▸ **Direction**
Convert the listing below into a JSON array of strings with one string per line, and leave out blank lines.

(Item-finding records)
★ ★ ★ ★ ★ ★ ★

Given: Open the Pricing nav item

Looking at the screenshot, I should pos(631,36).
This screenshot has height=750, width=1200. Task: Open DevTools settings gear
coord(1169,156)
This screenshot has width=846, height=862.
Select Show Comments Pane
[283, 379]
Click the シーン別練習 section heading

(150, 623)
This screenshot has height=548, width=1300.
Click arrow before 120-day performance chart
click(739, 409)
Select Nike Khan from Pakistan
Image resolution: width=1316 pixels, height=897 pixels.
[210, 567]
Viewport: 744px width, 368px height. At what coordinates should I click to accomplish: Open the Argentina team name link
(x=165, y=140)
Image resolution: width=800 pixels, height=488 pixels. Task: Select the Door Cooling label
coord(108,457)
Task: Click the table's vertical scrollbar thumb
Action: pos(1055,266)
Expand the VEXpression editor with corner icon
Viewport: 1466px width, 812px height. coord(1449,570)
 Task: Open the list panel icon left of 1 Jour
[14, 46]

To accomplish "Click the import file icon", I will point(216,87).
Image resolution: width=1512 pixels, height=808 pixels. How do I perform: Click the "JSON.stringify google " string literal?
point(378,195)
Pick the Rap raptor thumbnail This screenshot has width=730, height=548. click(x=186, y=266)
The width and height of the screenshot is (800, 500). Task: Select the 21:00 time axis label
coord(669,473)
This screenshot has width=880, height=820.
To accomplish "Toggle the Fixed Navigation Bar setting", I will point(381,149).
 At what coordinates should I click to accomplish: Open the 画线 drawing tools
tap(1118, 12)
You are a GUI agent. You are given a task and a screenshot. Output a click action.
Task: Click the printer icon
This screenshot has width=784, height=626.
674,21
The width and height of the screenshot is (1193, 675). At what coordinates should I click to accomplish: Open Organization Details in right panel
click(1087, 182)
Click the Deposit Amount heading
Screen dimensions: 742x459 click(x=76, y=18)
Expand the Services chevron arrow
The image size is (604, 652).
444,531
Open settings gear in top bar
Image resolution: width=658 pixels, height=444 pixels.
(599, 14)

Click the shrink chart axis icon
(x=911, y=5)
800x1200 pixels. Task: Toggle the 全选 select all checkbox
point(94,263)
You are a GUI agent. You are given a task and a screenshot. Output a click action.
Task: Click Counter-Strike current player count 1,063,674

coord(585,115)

★ ★ ★ ★ ★ ★ ★

▸ **Result below**
[
  "Given: Open the Pricing nav item",
  "Looking at the screenshot, I should pos(631,36).",
  "This screenshot has height=750, width=1200. Task: Open DevTools settings gear",
  "coord(1169,156)",
  "This screenshot has width=846, height=862.",
  "Select Show Comments Pane",
  "[283, 379]",
  "Click the シーン別練習 section heading",
  "(150, 623)",
  "This screenshot has height=548, width=1300.",
  "Click arrow before 120-day performance chart",
  "click(739, 409)",
  "Select Nike Khan from Pakistan",
  "Image resolution: width=1316 pixels, height=897 pixels.",
  "[210, 567]",
  "Viewport: 744px width, 368px height. At what coordinates should I click to accomplish: Open the Argentina team name link",
  "(x=165, y=140)",
  "Image resolution: width=800 pixels, height=488 pixels. Task: Select the Door Cooling label",
  "coord(108,457)",
  "Task: Click the table's vertical scrollbar thumb",
  "Action: pos(1055,266)",
  "Expand the VEXpression editor with corner icon",
  "Viewport: 1466px width, 812px height. coord(1449,570)",
  " Task: Open the list panel icon left of 1 Jour",
  "[14, 46]",
  "To accomplish \"Click the import file icon\", I will point(216,87).",
  "Image resolution: width=1512 pixels, height=808 pixels. How do I perform: Click the \"JSON.stringify google \" string literal?",
  "point(378,195)",
  "Pick the Rap raptor thumbnail This screenshot has width=730, height=548. click(x=186, y=266)",
  "The width and height of the screenshot is (800, 500). Task: Select the 21:00 time axis label",
  "coord(669,473)",
  "This screenshot has width=880, height=820.",
  "To accomplish \"Toggle the Fixed Navigation Bar setting\", I will point(381,149).",
  " At what coordinates should I click to accomplish: Open the 画线 drawing tools",
  "tap(1118, 12)",
  "You are a GUI agent. You are given a task and a screenshot. Output a click action.",
  "Task: Click the printer icon",
  "This screenshot has width=784, height=626.",
  "674,21",
  "The width and height of the screenshot is (1193, 675). At what coordinates should I click to accomplish: Open Organization Details in right panel",
  "click(1087, 182)",
  "Click the Deposit Amount heading",
  "Screen dimensions: 742x459 click(x=76, y=18)",
  "Expand the Services chevron arrow",
  "The image size is (604, 652).",
  "444,531",
  "Open settings gear in top bar",
  "Image resolution: width=658 pixels, height=444 pixels.",
  "(599, 14)",
  "Click the shrink chart axis icon",
  "(x=911, y=5)",
  "800x1200 pixels. Task: Toggle the 全选 select all checkbox",
  "point(94,263)",
  "You are a GUI agent. You are given a task and a screenshot. Output a click action.",
  "Task: Click Counter-Strike current player count 1,063,674",
  "coord(585,115)"
]